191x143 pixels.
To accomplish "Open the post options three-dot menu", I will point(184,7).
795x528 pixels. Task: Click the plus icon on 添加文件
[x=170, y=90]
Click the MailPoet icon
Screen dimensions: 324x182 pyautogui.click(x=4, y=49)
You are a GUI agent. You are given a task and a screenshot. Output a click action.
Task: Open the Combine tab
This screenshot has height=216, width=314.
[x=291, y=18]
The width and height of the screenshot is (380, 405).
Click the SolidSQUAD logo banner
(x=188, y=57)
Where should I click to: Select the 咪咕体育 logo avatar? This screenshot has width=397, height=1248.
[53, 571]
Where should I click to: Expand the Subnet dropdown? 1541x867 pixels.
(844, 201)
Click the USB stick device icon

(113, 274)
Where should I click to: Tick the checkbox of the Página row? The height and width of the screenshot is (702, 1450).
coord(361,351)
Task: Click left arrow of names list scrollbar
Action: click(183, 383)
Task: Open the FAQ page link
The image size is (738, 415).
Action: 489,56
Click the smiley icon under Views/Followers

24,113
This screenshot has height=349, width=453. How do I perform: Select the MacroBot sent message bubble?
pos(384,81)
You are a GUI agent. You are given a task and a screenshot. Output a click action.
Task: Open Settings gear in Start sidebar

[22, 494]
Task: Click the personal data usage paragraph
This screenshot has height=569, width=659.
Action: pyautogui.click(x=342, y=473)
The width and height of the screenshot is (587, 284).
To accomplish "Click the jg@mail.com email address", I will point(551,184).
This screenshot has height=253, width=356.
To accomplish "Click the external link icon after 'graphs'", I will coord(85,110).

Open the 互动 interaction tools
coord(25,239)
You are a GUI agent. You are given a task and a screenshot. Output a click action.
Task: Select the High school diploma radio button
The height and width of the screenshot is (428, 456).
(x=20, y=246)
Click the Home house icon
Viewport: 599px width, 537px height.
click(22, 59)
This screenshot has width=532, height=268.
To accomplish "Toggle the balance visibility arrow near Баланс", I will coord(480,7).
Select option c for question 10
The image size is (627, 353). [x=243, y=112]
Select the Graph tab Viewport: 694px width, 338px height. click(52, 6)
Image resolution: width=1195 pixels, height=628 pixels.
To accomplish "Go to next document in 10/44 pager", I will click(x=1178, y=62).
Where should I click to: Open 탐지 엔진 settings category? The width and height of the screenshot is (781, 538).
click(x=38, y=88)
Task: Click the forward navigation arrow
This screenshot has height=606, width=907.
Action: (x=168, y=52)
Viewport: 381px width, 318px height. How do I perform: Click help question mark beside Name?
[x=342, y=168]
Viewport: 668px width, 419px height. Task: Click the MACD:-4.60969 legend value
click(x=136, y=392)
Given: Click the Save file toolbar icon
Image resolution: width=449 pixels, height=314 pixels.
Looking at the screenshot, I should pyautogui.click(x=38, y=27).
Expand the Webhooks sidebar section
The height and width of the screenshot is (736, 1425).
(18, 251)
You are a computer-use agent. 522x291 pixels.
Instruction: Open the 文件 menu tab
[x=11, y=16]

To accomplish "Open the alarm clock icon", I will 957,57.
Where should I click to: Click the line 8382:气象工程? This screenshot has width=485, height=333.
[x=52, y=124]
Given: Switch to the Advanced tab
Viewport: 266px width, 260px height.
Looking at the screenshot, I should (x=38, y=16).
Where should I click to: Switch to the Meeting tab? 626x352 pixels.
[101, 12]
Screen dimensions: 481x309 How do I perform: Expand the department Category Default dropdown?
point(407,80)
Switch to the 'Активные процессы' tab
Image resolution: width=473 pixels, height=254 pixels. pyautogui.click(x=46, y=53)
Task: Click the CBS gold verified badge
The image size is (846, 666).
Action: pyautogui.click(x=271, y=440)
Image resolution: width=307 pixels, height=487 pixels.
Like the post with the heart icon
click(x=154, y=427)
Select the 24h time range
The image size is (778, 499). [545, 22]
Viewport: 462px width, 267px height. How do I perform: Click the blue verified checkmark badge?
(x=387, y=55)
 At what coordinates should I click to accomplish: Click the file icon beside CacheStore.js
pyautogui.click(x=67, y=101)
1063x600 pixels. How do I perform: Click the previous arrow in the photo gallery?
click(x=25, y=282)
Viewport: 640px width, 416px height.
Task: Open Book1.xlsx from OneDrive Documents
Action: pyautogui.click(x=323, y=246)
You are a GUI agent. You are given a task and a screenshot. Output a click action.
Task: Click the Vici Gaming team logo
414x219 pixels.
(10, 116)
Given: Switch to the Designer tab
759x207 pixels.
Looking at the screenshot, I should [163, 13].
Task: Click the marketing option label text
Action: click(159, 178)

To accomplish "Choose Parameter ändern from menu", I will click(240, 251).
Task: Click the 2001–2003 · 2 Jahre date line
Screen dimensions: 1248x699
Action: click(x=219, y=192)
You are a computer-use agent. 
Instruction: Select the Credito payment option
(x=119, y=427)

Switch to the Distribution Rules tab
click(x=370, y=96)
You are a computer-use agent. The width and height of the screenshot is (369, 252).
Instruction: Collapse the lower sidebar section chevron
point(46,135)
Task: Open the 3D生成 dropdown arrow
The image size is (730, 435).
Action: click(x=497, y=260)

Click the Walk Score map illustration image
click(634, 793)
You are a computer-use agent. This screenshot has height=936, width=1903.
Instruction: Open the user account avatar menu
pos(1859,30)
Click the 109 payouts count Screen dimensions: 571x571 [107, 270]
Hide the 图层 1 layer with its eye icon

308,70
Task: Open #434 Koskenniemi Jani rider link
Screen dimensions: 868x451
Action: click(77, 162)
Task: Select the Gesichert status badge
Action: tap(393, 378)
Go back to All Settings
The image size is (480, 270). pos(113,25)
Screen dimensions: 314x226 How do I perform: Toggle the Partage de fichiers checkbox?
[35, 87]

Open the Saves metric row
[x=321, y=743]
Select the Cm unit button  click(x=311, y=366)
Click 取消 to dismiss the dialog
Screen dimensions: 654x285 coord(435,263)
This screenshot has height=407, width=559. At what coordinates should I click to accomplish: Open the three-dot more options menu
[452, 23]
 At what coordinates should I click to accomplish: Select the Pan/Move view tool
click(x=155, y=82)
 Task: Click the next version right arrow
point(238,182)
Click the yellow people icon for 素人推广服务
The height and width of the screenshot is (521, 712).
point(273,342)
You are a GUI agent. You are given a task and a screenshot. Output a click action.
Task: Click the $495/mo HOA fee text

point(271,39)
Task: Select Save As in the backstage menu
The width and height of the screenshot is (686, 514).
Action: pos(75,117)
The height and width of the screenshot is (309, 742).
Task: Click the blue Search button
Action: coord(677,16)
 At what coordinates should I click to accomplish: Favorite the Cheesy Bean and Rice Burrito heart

- Task description: Put every line of the entries above into a JSON list of strings, one string per line, and leave out the blank lines.

- Full solution:
[
  "191x143 pixels.",
  "To accomplish \"Open the post options three-dot menu\", I will point(184,7).",
  "795x528 pixels. Task: Click the plus icon on 添加文件",
  "[x=170, y=90]",
  "Click the MailPoet icon",
  "Screen dimensions: 324x182 pyautogui.click(x=4, y=49)",
  "You are a GUI agent. You are given a task and a screenshot. Output a click action.",
  "Task: Open the Combine tab",
  "This screenshot has height=216, width=314.",
  "[x=291, y=18]",
  "The width and height of the screenshot is (380, 405).",
  "Click the SolidSQUAD logo banner",
  "(x=188, y=57)",
  "Where should I click to: Select the 咪咕体育 logo avatar? This screenshot has width=397, height=1248.",
  "[53, 571]",
  "Where should I click to: Expand the Subnet dropdown? 1541x867 pixels.",
  "(844, 201)",
  "Click the USB stick device icon",
  "(113, 274)",
  "Where should I click to: Tick the checkbox of the Página row? The height and width of the screenshot is (702, 1450).",
  "coord(361,351)",
  "Task: Click left arrow of names list scrollbar",
  "Action: click(183, 383)",
  "Task: Open the FAQ page link",
  "The image size is (738, 415).",
  "Action: 489,56",
  "Click the smiley icon under Views/Followers",
  "24,113",
  "This screenshot has height=349, width=453. How do I perform: Select the MacroBot sent message bubble?",
  "pos(384,81)",
  "You are a GUI agent. You are given a task and a screenshot. Output a click action.",
  "Task: Open Settings gear in Start sidebar",
  "[22, 494]",
  "Task: Click the personal data usage paragraph",
  "This screenshot has height=569, width=659.",
  "Action: pyautogui.click(x=342, y=473)",
  "The width and height of the screenshot is (587, 284).",
  "To accomplish \"Click the jg@mail.com email address\", I will point(551,184).",
  "This screenshot has height=253, width=356.",
  "To accomplish \"Click the external link icon after 'graphs'\", I will coord(85,110).",
  "Open the 互动 interaction tools",
  "coord(25,239)",
  "You are a GUI agent. You are given a task and a screenshot. Output a click action.",
  "Task: Select the High school diploma radio button",
  "The height and width of the screenshot is (428, 456).",
  "(x=20, y=246)",
  "Click the Home house icon",
  "Viewport: 599px width, 537px height.",
  "click(22, 59)",
  "This screenshot has width=532, height=268.",
  "To accomplish \"Toggle the balance visibility arrow near Баланс\", I will coord(480,7).",
  "Select option c for question 10",
  "The image size is (627, 353). [x=243, y=112]",
  "Select the Graph tab Viewport: 694px width, 338px height. click(52, 6)",
  "Image resolution: width=1195 pixels, height=628 pixels.",
  "To accomplish \"Go to next document in 10/44 pager\", I will click(x=1178, y=62).",
  "Where should I click to: Open 탐지 엔진 settings category? The width and height of the screenshot is (781, 538).",
  "click(x=38, y=88)",
  "Task: Click the forward navigation arrow",
  "This screenshot has height=606, width=907.",
  "Action: (x=168, y=52)",
  "Viewport: 381px width, 318px height. How do I perform: Click help question mark beside Name?",
  "[x=342, y=168]",
  "Viewport: 668px width, 419px height. Task: Click the MACD:-4.60969 legend value",
  "click(x=136, y=392)",
  "Given: Click the Save file toolbar icon",
  "Image resolution: width=449 pixels, height=314 pixels.",
  "Looking at the screenshot, I should pyautogui.click(x=38, y=27).",
  "Expand the Webhooks sidebar section",
  "The height and width of the screenshot is (736, 1425).",
  "(18, 251)",
  "You are a computer-use agent. 522x291 pixels.",
  "Instruction: Open the 文件 menu tab",
  "[x=11, y=16]",
  "To accomplish \"Open the alarm clock icon\", I will 957,57.",
  "Where should I click to: Click the line 8382:气象工程? This screenshot has width=485, height=333.",
  "[x=52, y=124]",
  "Given: Switch to the Advanced tab",
  "Viewport: 266px width, 260px height.",
  "Looking at the screenshot, I should (x=38, y=16).",
  "Where should I click to: Switch to the Meeting tab? 626x352 pixels.",
  "[101, 12]",
  "Screen dimensions: 481x309 How do I perform: Expand the department Category Default dropdown?",
  "point(407,80)",
  "Switch to the 'Активные процессы' tab",
  "Image resolution: width=473 pixels, height=254 pixels. pyautogui.click(x=46, y=53)",
  "Task: Click the CBS gold verified badge",
  "The image size is (846, 666).",
  "Action: pyautogui.click(x=271, y=440)",
  "Image resolution: width=307 pixels, height=487 pixels.",
  "Like the post with the heart icon",
  "click(x=154, y=427)",
  "Select the 24h time range",
  "The image size is (778, 499). [545, 22]",
  "Viewport: 462px width, 267px height. How do I perform: Click the blue verified checkmark badge?",
  "(x=387, y=55)",
  " At what coordinates should I click to accomplish: Click the file icon beside CacheStore.js",
  "pyautogui.click(x=67, y=101)",
  "1063x600 pixels. How do I perform: Click the previous arrow in the photo gallery?",
  "click(x=25, y=282)",
  "Viewport: 640px width, 416px height.",
  "Task: Open Book1.xlsx from OneDrive Documents",
  "Action: pyautogui.click(x=323, y=246)",
  "You are a GUI agent. You are given a task and a screenshot. Output a click action.",
  "Task: Click the Vici Gaming team logo",
  "414x219 pixels.",
  "(10, 116)",
  "Given: Switch to the Designer tab",
  "759x207 pixels.",
  "Looking at the screenshot, I should [163, 13].",
  "Task: Click the marketing option label text",
  "Action: click(159, 178)",
  "To accomplish \"Choose Parameter ändern from menu\", I will click(240, 251).",
  "Task: Click the 2001–2003 · 2 Jahre date line",
  "Screen dimensions: 1248x699",
  "Action: click(x=219, y=192)",
  "You are a computer-use agent. ",
  "Instruction: Select the Credito payment option",
  "(x=119, y=427)",
  "Switch to the Distribution Rules tab",
  "click(x=370, y=96)",
  "You are a computer-use agent. The width and height of the screenshot is (369, 252).",
  "Instruction: Collapse the lower sidebar section chevron",
  "point(46,135)",
  "Task: Open the 3D生成 dropdown arrow",
  "The image size is (730, 435).",
  "Action: click(x=497, y=260)",
  "Click the Walk Score map illustration image",
  "click(634, 793)",
  "You are a computer-use agent. This screenshot has height=936, width=1903.",
  "Instruction: Open the user account avatar menu",
  "pos(1859,30)",
  "Click the 109 payouts count Screen dimensions: 571x571 [107, 270]",
  "Hide the 图层 1 layer with its eye icon",
  "308,70",
  "Task: Open #434 Koskenniemi Jani rider link",
  "Screen dimensions: 868x451",
  "Action: click(77, 162)",
  "Task: Select the Gesichert status badge",
  "Action: tap(393, 378)",
  "Go back to All Settings",
  "The image size is (480, 270). pos(113,25)",
  "Screen dimensions: 314x226 How do I perform: Toggle the Partage de fichiers checkbox?",
  "[35, 87]",
  "Open the Saves metric row",
  "[x=321, y=743]",
  "Select the Cm unit button  click(x=311, y=366)",
  "Click 取消 to dismiss the dialog",
  "Screen dimensions: 654x285 coord(435,263)",
  "This screenshot has height=407, width=559. At what coordinates should I click to accomplish: Open the three-dot more options menu",
  "[452, 23]",
  " At what coordinates should I click to accomplish: Select the Pan/Move view tool",
  "click(x=155, y=82)",
  " Task: Click the next version right arrow",
  "point(238,182)",
  "Click the yellow people icon for 素人推广服务",
  "The height and width of the screenshot is (521, 712).",
  "point(273,342)",
  "You are a GUI agent. You are given a task and a screenshot. Output a click action.",
  "Task: Click the $495/mo HOA fee text",
  "point(271,39)",
  "Task: Select Save As in the backstage menu",
  "The width and height of the screenshot is (686, 514).",
  "Action: pos(75,117)",
  "The height and width of the screenshot is (309, 742).",
  "Task: Click the blue Search button",
  "Action: coord(677,16)",
  " At what coordinates should I click to accomplish: Favorite the Cheesy Bean and Rice Burrito heart"
]